Washington's Dairy Farmers Are Feeling the Sting of Taxing Tariffs

Tariffs could create long-term problems for Washington's dairy farmers
| FROM THE PRINT EDITION |
 
 

This article appears in print in the November 2019 issue. Click here for a free subscription.

Dairy processor Darigold inc. lost $50 million in annual sales after tariffs put in place by China took effect.

More than a year later, those 25% tariffs on dairy products — specifically milk and whey proteins — threaten to disrupt the entire global supply chain of dairy products. China has already started sourcing dairy products from Europe instead of the United States to avoid tariffs.

That’s bad news for the 450 dairy farm families in Washington, Oregon, Idaho and Montana that own Darigold, the marketing and processing subsidiary of the Northwest Dairy Association. Even before the tariffs, the state’s dairy economy was in a four-year down cycle, says Stan Ryan, president and CEO of Seattle-based Darigold. In the past year alone, 38 farms discontinued dairy farming.

“The prolongation of the down cycle that the trade issues contributed to added stress to an already stressed system,” Ryan says. “The supply chains realigned to adjust to the playing field.”

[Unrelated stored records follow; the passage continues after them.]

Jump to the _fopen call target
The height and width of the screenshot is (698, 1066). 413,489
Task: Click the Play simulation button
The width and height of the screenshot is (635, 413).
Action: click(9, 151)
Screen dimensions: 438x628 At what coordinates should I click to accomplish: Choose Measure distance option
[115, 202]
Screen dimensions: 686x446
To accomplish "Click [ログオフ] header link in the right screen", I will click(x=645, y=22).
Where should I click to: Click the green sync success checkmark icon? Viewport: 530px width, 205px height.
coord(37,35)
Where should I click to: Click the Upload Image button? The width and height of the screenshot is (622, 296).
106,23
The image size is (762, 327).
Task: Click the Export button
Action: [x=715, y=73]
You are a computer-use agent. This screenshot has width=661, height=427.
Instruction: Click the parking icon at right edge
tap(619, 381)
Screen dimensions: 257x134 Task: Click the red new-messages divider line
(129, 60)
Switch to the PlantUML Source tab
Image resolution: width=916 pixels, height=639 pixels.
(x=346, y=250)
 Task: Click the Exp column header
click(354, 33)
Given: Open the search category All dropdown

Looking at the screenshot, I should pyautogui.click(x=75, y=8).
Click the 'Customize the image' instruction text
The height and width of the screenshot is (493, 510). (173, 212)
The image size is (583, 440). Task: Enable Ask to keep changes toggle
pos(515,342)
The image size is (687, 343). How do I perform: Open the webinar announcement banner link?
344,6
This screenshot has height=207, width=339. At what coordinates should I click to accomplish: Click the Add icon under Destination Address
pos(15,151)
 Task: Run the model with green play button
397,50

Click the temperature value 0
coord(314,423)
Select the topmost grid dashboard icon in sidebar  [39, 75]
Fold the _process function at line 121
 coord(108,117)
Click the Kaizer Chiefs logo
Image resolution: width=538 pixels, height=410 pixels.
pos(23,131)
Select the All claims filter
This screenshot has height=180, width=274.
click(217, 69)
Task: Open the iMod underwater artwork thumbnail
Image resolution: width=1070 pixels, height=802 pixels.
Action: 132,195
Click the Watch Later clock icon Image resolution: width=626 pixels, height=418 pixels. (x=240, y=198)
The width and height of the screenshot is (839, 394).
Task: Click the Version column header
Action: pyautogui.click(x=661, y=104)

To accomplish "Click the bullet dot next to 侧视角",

Dairy exports are big business to Washington farmers. Washington exported $169 million worth of dairy products in 2018, according to the U.S. Dairy Export Council. Dairy exports created 2,022 jobs and had an economic impact of $352 million.

About 40% of the farm milk produced by Darigold’s owners is sold overseas. Though the Trump administration is making payments to farmers to balance the tariffs, most of those have gone to soybean farmers, Ryan says. Payments to dairy farmers have been relatively small and “don’t come close” to making up for tariffs.

Despite the challenges, Ryan says Darigold’s owners remain optimistic about the outcome of the U.S.-China trade war. For starters, it's much more cost-efficient for China to source dairy products from the U.S. than Europe.

“You’re going to give the opportunity for other geographic regions of the world to create trade surplus-oriented businesses rather than ourselves, when in fact we have an underlying comparative advantage,” he says. “We are optimistic over the long term for trade to resume, but at the same time quite concerned about the state of play today.”